В знак уважения к тем, кто некогда обретался в засыпанных песком руинах, нам, вероятно, тоже следует оставить о себе письменное свидетельство, чтобы люди будущего откопали его из-под обломков нашего города; и если уж писать историю города, вряд ли кто-нибудь справится с этим лучше, чем наш последний городской судья. Но когда, потеплее закутавшись в старую медвежью доху, зажигаю единственную свечку (свечное сало у нас теперь распределяется тоже очень строго), сажусь за стол, кладу рядом кипу пожелтевших документов и начинаю писать, то с удивлением понимаю, что пишу я вовсе не о том, как сложилась история далекого городка на границе Империи, и даже не о том, как населявшие этот городок люди до последнего дня тщились сохранить присутствие духа и целый год жили в ожидании варваров.
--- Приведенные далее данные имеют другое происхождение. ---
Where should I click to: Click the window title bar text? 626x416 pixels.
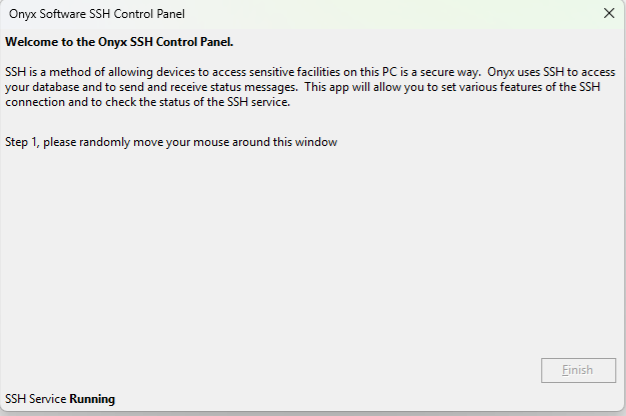pyautogui.click(x=97, y=14)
«Не нашлось бы ни одного, кто, посетив этот оазис, не пленился бы очарованием здешней жизни, — пишу я. — Мы жили во времени, отмечавшем свой ход веснами и зимами, урожаями, прибытием и отбытием перелетных птиц. Мы жили в единстве со звездами. И уразумей мы, что от нас требуется, мы пошли бы на любые уступки, только бы жить здесь и дальше. Ибо здесь был рай на земле».

Долго смотрю на это выведенное моей рукой прошение о помиловании. Я был бы разочарован, если бы узнал, что таблички, тайне которых я посвятил так много времени, содержат послание столь же уклончивое, двусмысленное и постыдное.